• _About this exercise_
Transcribe exactly the lines from the one holding "903.082 (110, 1838)" to the end of the data below, including both of those lines and no others.

==== Provided records

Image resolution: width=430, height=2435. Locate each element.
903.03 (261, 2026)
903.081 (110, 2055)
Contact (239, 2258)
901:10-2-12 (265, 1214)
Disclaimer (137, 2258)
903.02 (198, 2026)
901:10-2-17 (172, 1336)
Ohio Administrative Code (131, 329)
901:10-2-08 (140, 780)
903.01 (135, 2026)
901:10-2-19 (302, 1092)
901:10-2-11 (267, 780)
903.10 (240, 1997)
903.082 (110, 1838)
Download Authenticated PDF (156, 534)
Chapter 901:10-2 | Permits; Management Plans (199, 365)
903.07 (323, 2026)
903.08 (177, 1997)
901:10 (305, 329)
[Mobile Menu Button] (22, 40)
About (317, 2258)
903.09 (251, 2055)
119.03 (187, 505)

========

• _Answer for the task_
903.082 (110, 1838)
Download Authenticated PDF (156, 534)
Chapter 901:10-2 | Permits; Management Plans (199, 365)
903.07 (323, 2026)
903.08 (177, 1997)
901:10 (305, 329)
[Mobile Menu Button] (22, 40)
About (317, 2258)
903.09 (251, 2055)
119.03 (187, 505)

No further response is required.